> _TASK STATEMENT_:
A verbatim copy of the records below, pictures omitted, is the task.
____
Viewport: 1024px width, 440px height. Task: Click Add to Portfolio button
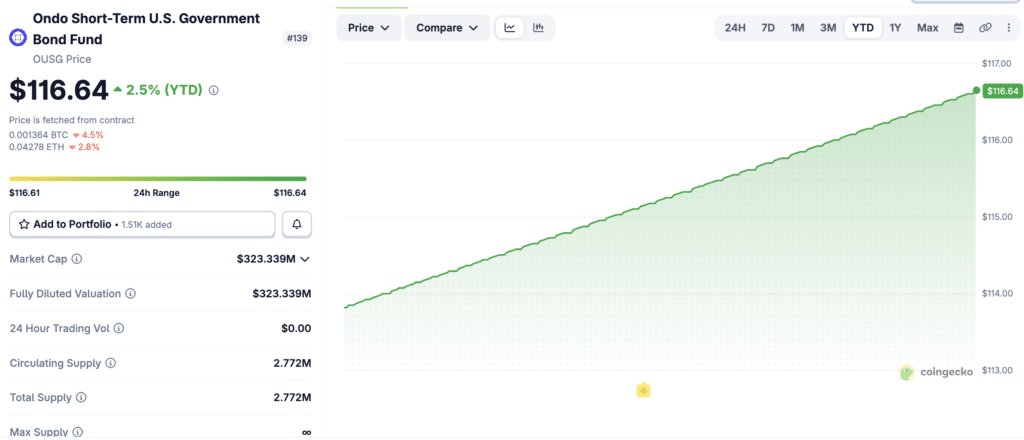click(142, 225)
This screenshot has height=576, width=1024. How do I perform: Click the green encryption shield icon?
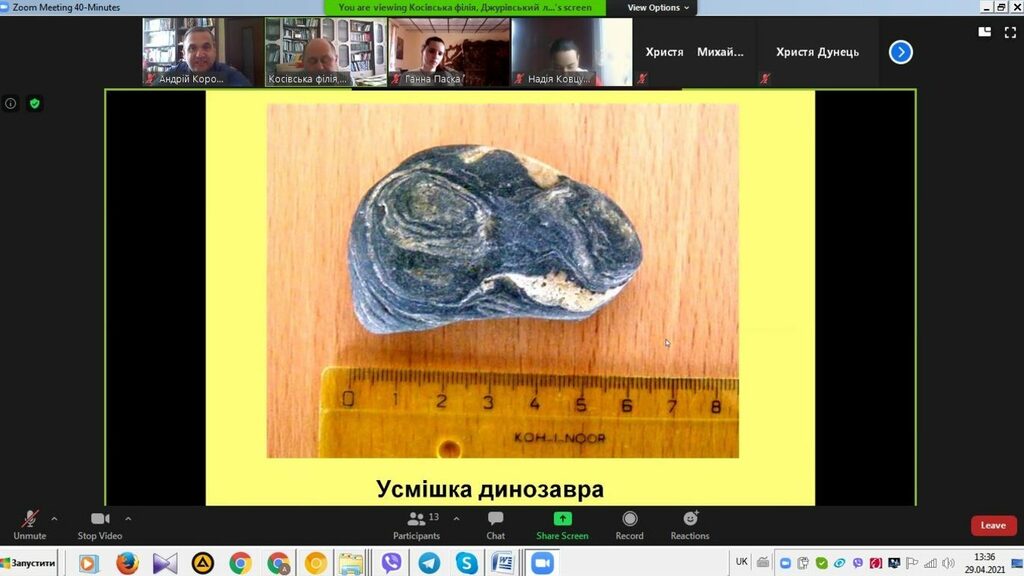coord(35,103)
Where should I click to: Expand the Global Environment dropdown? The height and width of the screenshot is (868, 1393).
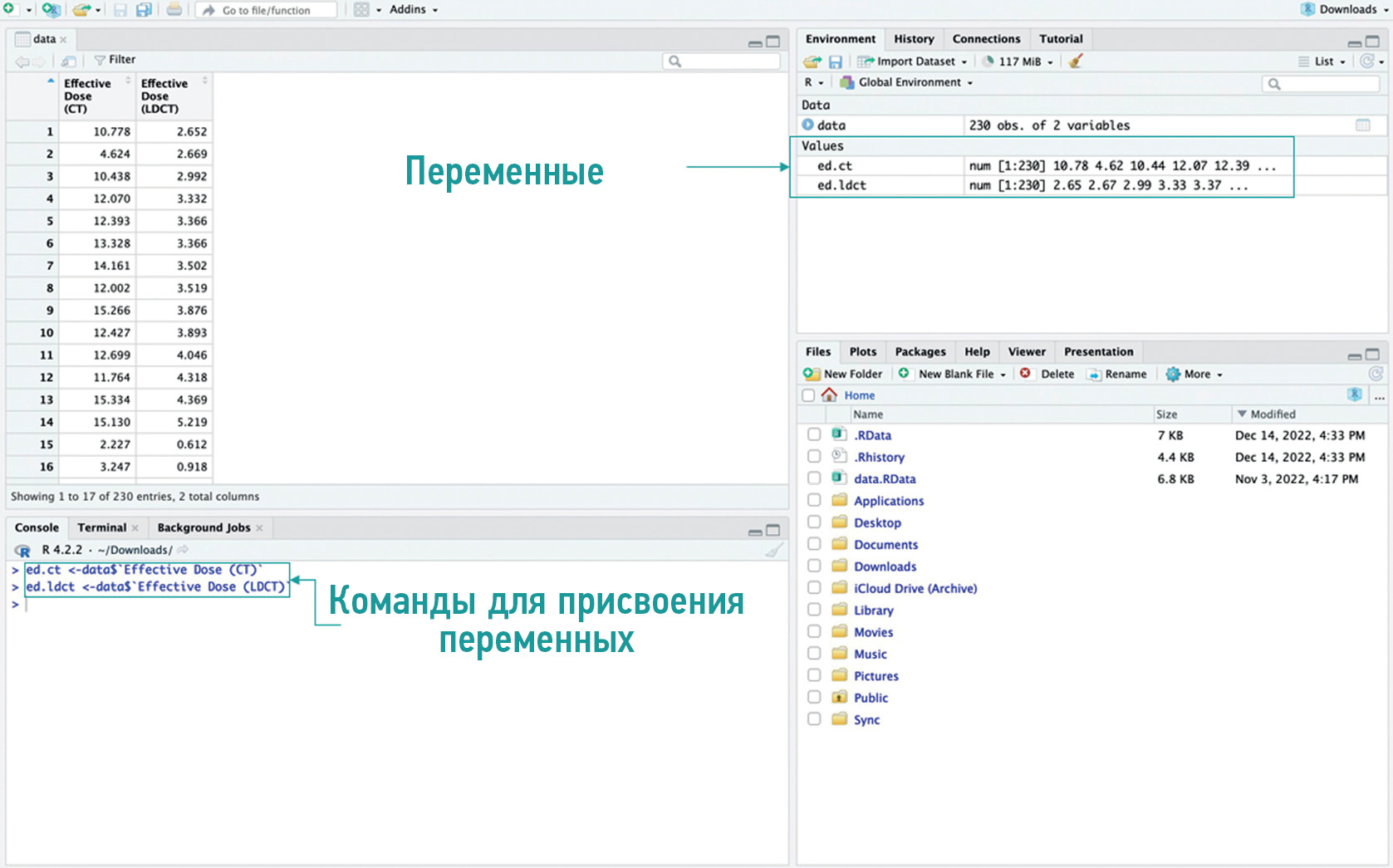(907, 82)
____
> _EXERCISE ANSWER_:
Viewport: 1024px width, 440px height. Task: Click Add to Portfolio button
click(142, 225)
This screenshot has height=576, width=1024. How do I perform: Click the green encryption shield icon?
coord(35,103)
Where should I click to: Expand the Global Environment dropdown? The height and width of the screenshot is (868, 1393).
(907, 82)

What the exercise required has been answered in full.